#### [EXERCISE GOAL]
Starting from the first line, set down the entire listing exactly.

#### [RECORDS SUPPLIED]

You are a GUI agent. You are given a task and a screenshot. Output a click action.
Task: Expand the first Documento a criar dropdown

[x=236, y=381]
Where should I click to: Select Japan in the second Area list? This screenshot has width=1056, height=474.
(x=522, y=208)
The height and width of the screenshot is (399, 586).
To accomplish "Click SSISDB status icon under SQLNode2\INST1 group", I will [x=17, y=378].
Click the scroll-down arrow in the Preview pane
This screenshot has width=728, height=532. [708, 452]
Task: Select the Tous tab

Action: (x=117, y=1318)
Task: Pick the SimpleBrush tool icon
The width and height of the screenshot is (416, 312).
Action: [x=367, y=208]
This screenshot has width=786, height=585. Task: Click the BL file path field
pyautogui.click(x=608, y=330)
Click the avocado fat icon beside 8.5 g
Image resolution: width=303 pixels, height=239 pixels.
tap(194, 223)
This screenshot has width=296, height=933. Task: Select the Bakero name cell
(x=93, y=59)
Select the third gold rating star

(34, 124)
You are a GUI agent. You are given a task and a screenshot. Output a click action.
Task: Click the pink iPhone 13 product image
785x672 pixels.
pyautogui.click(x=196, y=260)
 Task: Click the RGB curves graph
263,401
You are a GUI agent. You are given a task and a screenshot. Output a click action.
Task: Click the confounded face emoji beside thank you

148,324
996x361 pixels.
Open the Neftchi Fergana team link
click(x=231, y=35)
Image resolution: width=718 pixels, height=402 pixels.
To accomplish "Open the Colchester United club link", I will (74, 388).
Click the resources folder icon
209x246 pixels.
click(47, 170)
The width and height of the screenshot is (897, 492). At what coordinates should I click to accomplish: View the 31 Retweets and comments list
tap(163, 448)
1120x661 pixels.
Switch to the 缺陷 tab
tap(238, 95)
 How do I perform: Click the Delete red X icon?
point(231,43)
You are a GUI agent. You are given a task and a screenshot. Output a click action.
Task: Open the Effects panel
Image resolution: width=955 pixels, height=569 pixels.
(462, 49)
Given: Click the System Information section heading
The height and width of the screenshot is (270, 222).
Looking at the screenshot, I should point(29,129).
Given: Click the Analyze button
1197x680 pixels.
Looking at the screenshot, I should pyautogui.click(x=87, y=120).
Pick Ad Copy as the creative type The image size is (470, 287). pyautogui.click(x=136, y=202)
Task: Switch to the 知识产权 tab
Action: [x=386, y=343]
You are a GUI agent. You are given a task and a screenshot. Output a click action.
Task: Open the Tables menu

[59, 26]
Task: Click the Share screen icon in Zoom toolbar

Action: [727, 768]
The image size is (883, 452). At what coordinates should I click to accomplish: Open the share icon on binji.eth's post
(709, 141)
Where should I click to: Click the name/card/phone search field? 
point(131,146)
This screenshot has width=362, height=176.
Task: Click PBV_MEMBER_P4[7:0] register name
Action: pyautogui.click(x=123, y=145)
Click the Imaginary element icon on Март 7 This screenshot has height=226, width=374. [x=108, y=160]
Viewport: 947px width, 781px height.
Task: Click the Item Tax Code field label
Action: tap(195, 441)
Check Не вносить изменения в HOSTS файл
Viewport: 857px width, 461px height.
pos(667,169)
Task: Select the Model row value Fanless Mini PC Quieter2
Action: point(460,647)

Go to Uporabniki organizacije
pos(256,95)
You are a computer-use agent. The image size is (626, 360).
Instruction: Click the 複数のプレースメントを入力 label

#### [FINISHED EXERCISE]
You are a GUI agent. You are given a task and a screenshot. Output a click action.
Task: Expand the first Documento a criar dropdown

[x=236, y=381]
Where should I click to: Select Japan in the second Area list? This screenshot has width=1056, height=474.
(x=522, y=208)
The height and width of the screenshot is (399, 586).
To accomplish "Click SSISDB status icon under SQLNode2\INST1 group", I will [x=17, y=378].
Click the scroll-down arrow in the Preview pane
This screenshot has width=728, height=532. [708, 452]
Task: Select the Tous tab

Action: (x=117, y=1318)
Task: Pick the SimpleBrush tool icon
The width and height of the screenshot is (416, 312).
Action: [x=367, y=208]
This screenshot has width=786, height=585. Task: Click the BL file path field
pyautogui.click(x=608, y=330)
Click the avocado fat icon beside 8.5 g
Image resolution: width=303 pixels, height=239 pixels.
tap(194, 223)
This screenshot has width=296, height=933. Task: Select the Bakero name cell
(x=93, y=59)
Select the third gold rating star

(34, 124)
You are a GUI agent. You are given a task and a screenshot. Output a click action.
Task: Click the pink iPhone 13 product image
785x672 pixels.
pyautogui.click(x=196, y=260)
 Task: Click the RGB curves graph
263,401
You are a GUI agent. You are given a task and a screenshot. Output a click action.
Task: Click the confounded face emoji beside thank you

148,324
996x361 pixels.
Open the Neftchi Fergana team link
click(x=231, y=35)
Image resolution: width=718 pixels, height=402 pixels.
To accomplish "Open the Colchester United club link", I will (74, 388).
Click the resources folder icon
209x246 pixels.
click(47, 170)
The width and height of the screenshot is (897, 492). At what coordinates should I click to accomplish: View the 31 Retweets and comments list
tap(163, 448)
1120x661 pixels.
Switch to the 缺陷 tab
tap(238, 95)
 How do I perform: Click the Delete red X icon?
point(231,43)
You are a GUI agent. You are given a task and a screenshot. Output a click action.
Task: Open the Effects panel
Image resolution: width=955 pixels, height=569 pixels.
(462, 49)
Given: Click the System Information section heading
The height and width of the screenshot is (270, 222).
Looking at the screenshot, I should point(29,129).
Given: Click the Analyze button
1197x680 pixels.
Looking at the screenshot, I should pyautogui.click(x=87, y=120).
Pick Ad Copy as the creative type The image size is (470, 287). pyautogui.click(x=136, y=202)
Task: Switch to the 知识产权 tab
Action: [x=386, y=343]
You are a GUI agent. You are given a task and a screenshot. Output a click action.
Task: Open the Tables menu

[59, 26]
Task: Click the Share screen icon in Zoom toolbar

Action: [727, 768]
The image size is (883, 452). At what coordinates should I click to accomplish: Open the share icon on binji.eth's post
(709, 141)
Where should I click to: Click the name/card/phone search field? 
point(131,146)
This screenshot has width=362, height=176.
Task: Click PBV_MEMBER_P4[7:0] register name
Action: pyautogui.click(x=123, y=145)
Click the Imaginary element icon on Март 7 This screenshot has height=226, width=374. [x=108, y=160]
Viewport: 947px width, 781px height.
Task: Click the Item Tax Code field label
Action: tap(195, 441)
Check Не вносить изменения в HOSTS файл
Viewport: 857px width, 461px height.
pos(667,169)
Task: Select the Model row value Fanless Mini PC Quieter2
Action: point(460,647)

Go to Uporabniki organizacije
pos(256,95)
You are a computer-use agent. The image size is (626, 360).
Instruction: Click the 複数のプレースメントを入力 label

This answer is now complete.